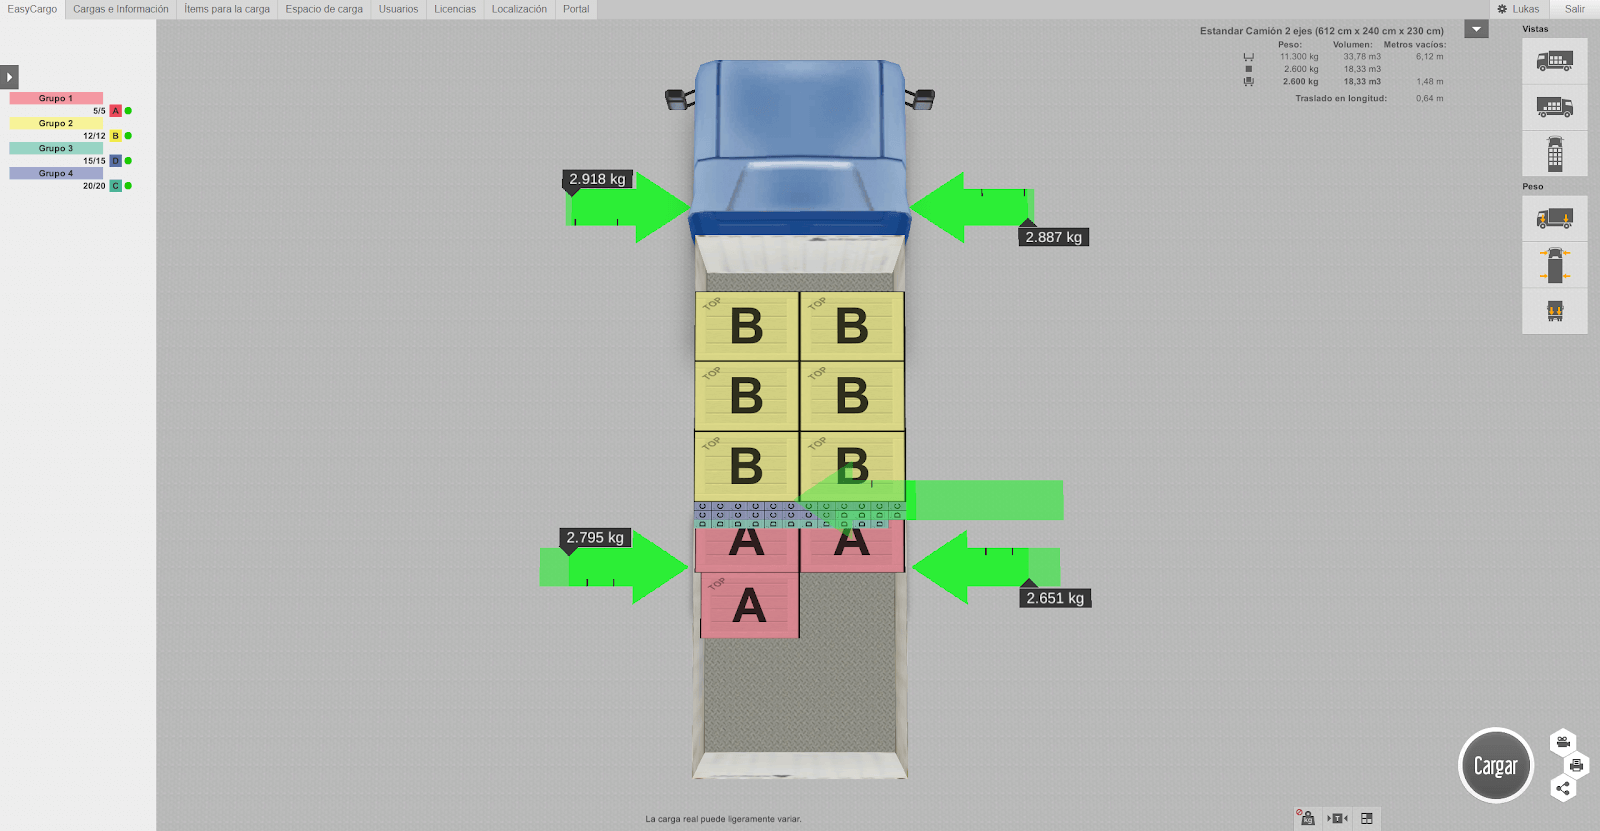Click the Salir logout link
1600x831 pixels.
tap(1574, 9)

* * *

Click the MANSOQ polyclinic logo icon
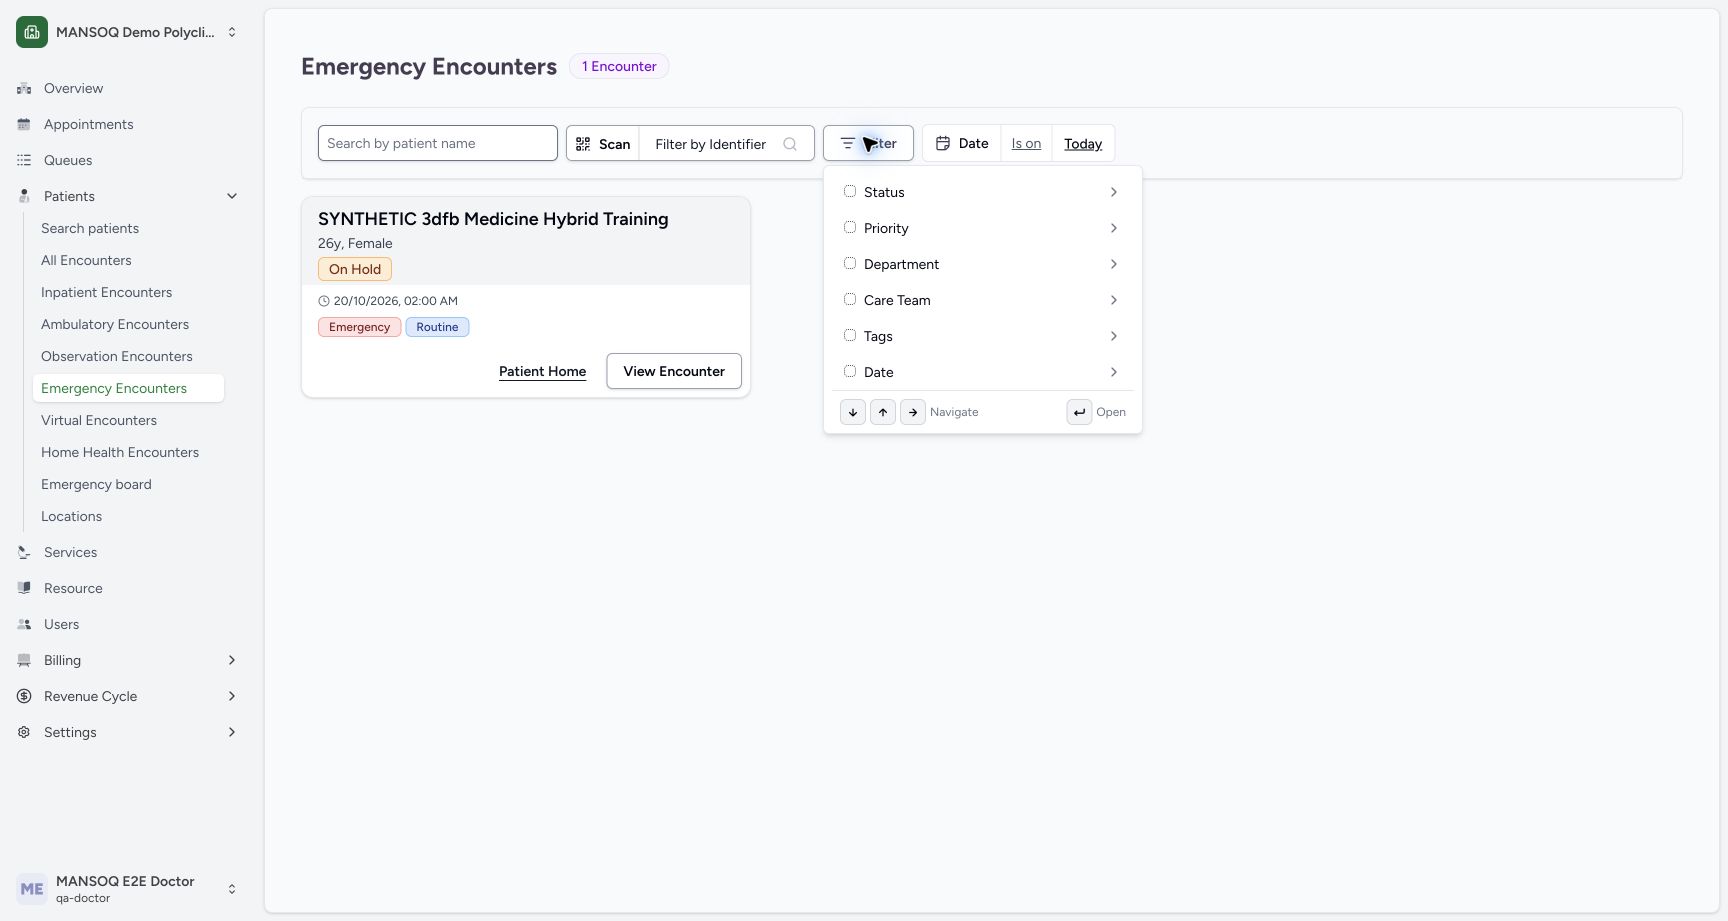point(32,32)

** Exercise instructions **
Please give the records again from the line with "Click the Salir logout link" to the line with "tap(1574, 9)", but switch "link" to "button" and keep everything else the same. Leave the pictures out.

** Task result **
Click the Salir logout button
1600x831 pixels.
tap(1574, 9)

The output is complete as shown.